Brahmanand Swami (12 February 1772 – 1832) was revered as a saint of the Swaminarayan Sampraday and as one of Swaminarayan Bhagwan's Paramahamsa. He was also known as one of Swaminarayan's Ashta Kavi's (eight poets) within the Swaminarayan Sampraday In the scriptures of the Swaminarayan Sampraday it was noted that Brahmanand Swami as stated by Swaminarayan Bhagwan that as the name suggests and implies "Brahmanand" is an Avatar of Brahma.

== Biography ==

Even as a young boy, he showed his talent in the royal court by composing and reciting poems. The Rana of Sirohi, impressed with him, directed that he be taught Dingal (the science of constructing poetry) at the cost of the state. Hence, Ladudanji was well educated and later became a part of King of Udaipur's court. Ladu Dan learnt Dingal and Sanskrit scriptures from Ladhaji Rajput of Dhamadka, becoming a scholar in Dingal, poetry and scriptures. Ladudanji earned fame and wealth by his knowledge and talent of poetry. He was honored in the stately courts of Jaipur, Jodhpur, and others, which were impressed by his poetry.

==Initiation as Sadhu==

Ladudanji was in Bhuj where he had heard about Swaminarayan Bhagwan and went to meet him. Swaminarayan was addressing a gathering in Bhuj. Ladudanji was attracted to him. Swaminarayan Bhagwan returned to Gadhada with the poet Ladudanji. Ladudanji lived a majestic and royal life as befitting a courtier.
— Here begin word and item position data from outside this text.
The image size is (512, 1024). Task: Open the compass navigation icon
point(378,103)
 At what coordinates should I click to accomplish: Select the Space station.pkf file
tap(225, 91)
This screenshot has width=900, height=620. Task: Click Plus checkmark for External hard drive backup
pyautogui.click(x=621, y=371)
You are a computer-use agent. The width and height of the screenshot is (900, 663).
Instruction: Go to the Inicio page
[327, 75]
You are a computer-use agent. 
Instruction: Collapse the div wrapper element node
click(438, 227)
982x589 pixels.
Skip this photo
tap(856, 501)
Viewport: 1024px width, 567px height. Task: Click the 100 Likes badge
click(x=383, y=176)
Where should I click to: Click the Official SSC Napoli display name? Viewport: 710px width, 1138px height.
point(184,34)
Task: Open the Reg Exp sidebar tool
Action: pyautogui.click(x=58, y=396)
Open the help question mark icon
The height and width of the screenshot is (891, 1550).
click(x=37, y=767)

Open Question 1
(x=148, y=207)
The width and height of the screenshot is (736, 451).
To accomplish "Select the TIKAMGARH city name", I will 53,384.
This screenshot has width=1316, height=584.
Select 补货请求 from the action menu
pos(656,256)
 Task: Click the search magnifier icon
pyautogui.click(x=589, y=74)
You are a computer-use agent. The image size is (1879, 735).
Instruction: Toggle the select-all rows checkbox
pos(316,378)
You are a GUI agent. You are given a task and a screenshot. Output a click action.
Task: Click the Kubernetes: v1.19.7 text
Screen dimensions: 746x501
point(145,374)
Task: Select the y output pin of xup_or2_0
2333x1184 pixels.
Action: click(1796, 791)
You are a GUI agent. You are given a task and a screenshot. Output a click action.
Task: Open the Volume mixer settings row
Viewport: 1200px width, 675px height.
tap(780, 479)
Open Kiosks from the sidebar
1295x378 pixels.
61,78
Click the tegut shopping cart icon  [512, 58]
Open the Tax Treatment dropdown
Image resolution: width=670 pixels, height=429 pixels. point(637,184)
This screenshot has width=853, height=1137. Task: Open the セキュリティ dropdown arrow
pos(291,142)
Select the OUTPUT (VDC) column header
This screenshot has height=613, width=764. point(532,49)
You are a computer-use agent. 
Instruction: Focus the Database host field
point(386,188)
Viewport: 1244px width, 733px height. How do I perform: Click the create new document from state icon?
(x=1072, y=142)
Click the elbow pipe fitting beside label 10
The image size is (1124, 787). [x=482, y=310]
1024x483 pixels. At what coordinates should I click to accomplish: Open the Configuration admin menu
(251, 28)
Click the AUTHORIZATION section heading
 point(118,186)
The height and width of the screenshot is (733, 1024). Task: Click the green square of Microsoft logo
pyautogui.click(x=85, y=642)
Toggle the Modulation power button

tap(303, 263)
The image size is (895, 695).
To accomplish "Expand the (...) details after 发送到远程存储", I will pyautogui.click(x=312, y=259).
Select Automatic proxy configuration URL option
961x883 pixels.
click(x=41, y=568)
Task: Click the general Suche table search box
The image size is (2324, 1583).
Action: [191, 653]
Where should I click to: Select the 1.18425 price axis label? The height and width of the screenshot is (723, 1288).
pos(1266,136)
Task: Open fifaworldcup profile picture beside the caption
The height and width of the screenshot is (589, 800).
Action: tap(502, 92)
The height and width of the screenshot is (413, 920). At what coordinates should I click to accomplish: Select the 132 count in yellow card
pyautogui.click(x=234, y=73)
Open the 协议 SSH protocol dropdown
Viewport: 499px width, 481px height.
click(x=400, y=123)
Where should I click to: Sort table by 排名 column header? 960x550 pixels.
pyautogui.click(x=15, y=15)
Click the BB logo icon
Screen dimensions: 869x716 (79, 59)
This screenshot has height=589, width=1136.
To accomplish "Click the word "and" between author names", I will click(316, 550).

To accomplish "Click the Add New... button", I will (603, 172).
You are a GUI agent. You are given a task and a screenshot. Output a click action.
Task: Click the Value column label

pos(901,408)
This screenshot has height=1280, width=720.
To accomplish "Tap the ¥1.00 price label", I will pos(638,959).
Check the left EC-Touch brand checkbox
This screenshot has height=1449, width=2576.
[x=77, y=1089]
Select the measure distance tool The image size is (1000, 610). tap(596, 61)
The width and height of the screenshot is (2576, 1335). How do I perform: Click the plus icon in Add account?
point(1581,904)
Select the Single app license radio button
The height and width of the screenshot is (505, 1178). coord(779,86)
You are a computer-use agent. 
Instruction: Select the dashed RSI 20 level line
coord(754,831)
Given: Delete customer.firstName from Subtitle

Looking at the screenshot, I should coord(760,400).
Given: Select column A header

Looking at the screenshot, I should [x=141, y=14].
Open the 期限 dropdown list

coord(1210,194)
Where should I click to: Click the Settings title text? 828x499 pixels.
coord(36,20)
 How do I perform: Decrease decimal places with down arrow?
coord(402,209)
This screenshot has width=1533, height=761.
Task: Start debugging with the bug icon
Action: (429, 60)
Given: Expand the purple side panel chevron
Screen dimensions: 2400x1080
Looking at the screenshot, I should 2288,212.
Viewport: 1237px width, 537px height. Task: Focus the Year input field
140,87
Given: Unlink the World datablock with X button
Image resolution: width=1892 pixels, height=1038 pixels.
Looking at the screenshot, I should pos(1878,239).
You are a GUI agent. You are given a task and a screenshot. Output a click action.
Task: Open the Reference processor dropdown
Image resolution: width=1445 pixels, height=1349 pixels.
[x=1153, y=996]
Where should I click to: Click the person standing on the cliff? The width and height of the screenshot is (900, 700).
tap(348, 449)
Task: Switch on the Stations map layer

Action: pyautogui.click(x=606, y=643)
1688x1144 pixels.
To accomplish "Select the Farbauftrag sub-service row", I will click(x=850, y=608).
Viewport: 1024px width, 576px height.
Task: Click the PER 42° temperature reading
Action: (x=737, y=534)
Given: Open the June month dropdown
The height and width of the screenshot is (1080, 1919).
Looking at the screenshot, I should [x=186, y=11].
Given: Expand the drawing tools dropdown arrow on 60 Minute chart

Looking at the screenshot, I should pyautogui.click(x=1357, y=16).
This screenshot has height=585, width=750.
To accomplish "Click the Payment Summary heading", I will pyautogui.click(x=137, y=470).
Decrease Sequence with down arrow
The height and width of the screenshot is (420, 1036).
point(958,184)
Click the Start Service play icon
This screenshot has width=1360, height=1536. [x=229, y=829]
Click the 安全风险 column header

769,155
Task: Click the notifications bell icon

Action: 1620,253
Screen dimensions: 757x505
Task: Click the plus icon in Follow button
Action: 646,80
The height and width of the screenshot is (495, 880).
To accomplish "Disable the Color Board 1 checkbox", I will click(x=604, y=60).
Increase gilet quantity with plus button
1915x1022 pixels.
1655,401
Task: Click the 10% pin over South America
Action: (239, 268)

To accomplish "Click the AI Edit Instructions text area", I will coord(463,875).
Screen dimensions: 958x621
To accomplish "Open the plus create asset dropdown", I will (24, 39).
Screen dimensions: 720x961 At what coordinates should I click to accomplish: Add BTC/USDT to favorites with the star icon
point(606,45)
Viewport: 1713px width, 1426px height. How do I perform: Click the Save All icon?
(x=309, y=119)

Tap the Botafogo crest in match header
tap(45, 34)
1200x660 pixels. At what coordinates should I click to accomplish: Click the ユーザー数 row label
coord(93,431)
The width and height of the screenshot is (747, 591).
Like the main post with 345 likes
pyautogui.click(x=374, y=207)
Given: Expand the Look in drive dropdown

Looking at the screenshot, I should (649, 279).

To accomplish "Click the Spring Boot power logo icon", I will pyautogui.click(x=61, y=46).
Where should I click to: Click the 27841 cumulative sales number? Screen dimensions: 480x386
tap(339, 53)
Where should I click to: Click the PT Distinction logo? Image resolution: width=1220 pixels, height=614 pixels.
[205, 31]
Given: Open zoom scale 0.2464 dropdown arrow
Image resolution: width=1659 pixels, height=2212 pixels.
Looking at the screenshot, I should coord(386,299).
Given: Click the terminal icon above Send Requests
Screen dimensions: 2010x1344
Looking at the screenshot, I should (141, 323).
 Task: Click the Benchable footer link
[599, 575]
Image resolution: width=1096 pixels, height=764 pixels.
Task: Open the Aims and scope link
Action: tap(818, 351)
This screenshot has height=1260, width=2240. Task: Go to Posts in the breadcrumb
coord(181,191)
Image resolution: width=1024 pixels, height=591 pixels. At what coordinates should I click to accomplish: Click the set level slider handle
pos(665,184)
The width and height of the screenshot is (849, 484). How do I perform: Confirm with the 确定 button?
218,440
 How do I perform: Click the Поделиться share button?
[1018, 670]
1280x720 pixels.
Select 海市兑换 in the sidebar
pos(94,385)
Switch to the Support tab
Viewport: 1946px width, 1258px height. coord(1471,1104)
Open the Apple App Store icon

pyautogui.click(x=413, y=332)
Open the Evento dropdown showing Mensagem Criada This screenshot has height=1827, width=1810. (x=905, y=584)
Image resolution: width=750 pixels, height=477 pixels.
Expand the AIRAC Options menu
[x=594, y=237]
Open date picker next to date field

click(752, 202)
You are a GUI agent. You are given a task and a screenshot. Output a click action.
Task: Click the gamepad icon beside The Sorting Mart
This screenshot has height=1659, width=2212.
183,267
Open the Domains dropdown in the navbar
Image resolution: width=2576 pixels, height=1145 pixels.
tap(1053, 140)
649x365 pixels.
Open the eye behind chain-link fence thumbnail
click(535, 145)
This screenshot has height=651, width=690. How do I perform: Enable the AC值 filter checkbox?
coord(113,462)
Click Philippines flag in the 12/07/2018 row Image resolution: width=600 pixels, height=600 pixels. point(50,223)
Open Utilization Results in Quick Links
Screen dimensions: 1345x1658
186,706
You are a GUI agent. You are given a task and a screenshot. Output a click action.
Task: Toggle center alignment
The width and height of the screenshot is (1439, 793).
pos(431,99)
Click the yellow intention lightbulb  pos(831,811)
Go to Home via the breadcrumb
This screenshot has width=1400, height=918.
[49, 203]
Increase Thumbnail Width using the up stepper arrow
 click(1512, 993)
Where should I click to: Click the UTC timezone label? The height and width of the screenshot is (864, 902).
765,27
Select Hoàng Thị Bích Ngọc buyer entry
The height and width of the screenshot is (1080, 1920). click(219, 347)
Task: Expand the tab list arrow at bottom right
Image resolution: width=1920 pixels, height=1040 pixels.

He was always clad in the most precious attire, adorned with jewellery fit for royalty. Swaminarayan Bhagwan did not like such a luxurious life style but instead of preaching directly he gradually persuaded Ladudanji who became an ascetic. On the way from Gadhpur to Siddhapur, at a small village named Gerita, Swaminarayan Bhagwan stopped and administered Bhagwati Deeksha (initiation as sadhu) to Ladu Dan by giving sainthood name 'Shrirangdasji'. After some time, he was renamed as Brahmanand Swami.

==Works==

Like Muktanand Swami, Brahmanand Swami was an excellent poet. His skills and brilliance in temple building is evident in temples like Muli, Vadtal and Junagadh. Besides the construction of great temples in Muli, Vadtal, Junagadh etc., Brahmanand Swami had written scriptures in Hindi and Gujarati. 'Brahmanand Kavya' is the collection of his works, a copy of which is preserved in the British Museum in London.